### [Exercise goal]
Please return only the lines between the line with "Screen dimensions: 583x300" and the final line of the entries, both included, and exclude pictures.

(Dataset entries)
────────────────────

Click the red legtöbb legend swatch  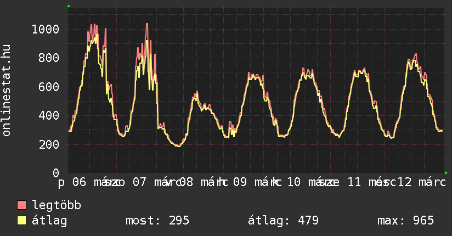pos(22,205)
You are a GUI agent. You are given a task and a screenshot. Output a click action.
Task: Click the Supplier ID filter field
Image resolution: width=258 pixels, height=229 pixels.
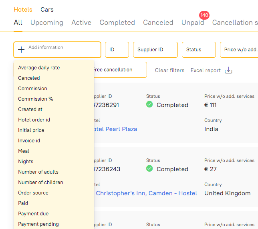coord(155,50)
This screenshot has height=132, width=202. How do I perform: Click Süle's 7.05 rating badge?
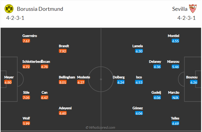click(x=26, y=98)
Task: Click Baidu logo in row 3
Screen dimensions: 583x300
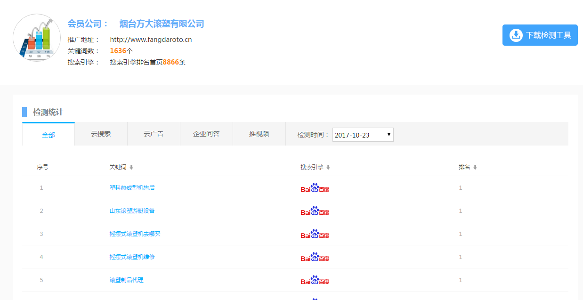Action: click(315, 234)
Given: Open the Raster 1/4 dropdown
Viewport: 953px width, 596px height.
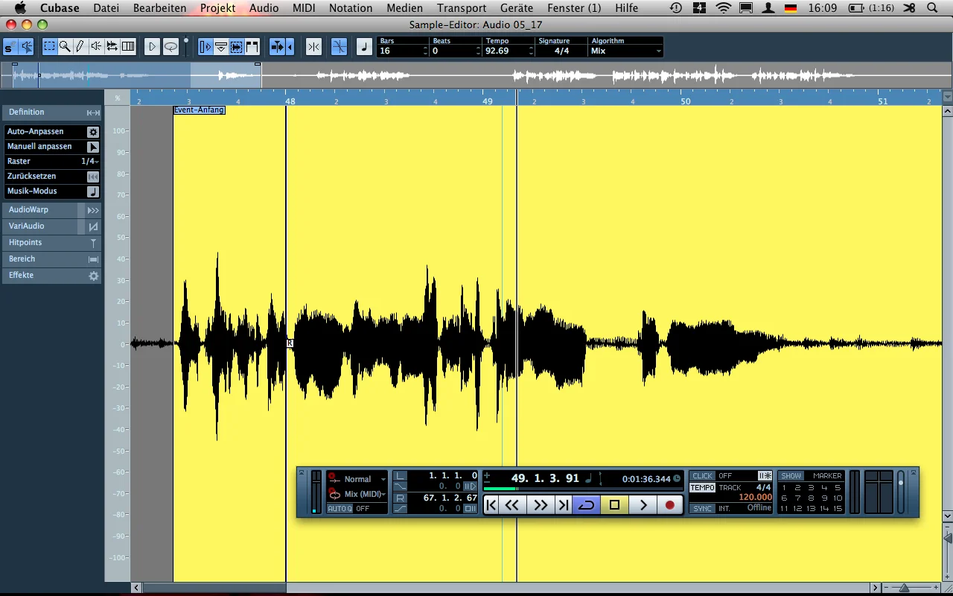Looking at the screenshot, I should (x=89, y=162).
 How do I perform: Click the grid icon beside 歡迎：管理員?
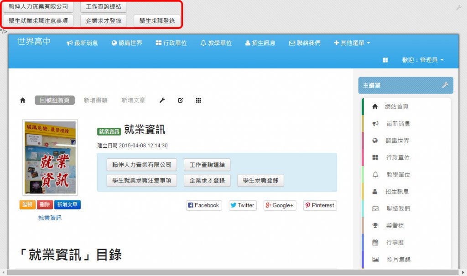(385, 60)
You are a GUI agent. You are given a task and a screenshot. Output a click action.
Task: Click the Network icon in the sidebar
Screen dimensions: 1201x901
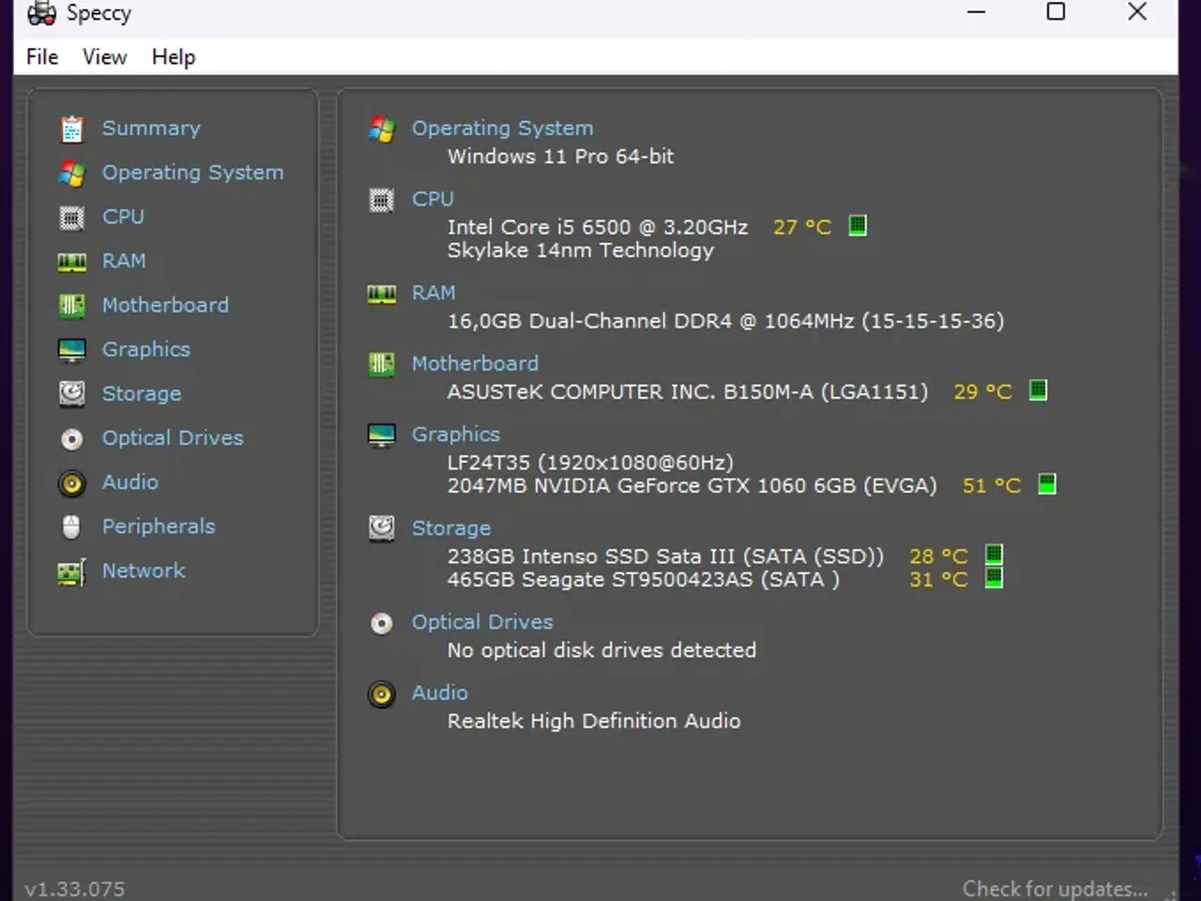click(x=71, y=571)
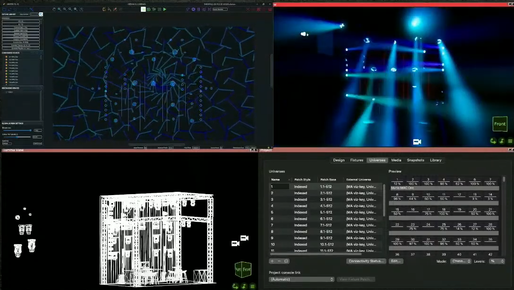514x290 pixels.
Task: Click the Edit button below Preview
Action: tap(396, 261)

────────────────────

### [Response below]
Screen dimensions: 583x300
Action: click(315, 234)
Given: Open the Raster 1/4 dropdown
Viewport: 953px width, 596px height.
Looking at the screenshot, I should (x=89, y=162).
 How do I perform: Click the grid icon beside 歡迎：管理員?
(385, 60)
You are a GUI agent. You are given a task and a screenshot. Output a click action.
Task: Click the Network icon in the sidebar
Screen dimensions: 1201x901
click(x=71, y=571)
514x290 pixels.
Task: Click the Edit button below Preview
Action: tap(396, 261)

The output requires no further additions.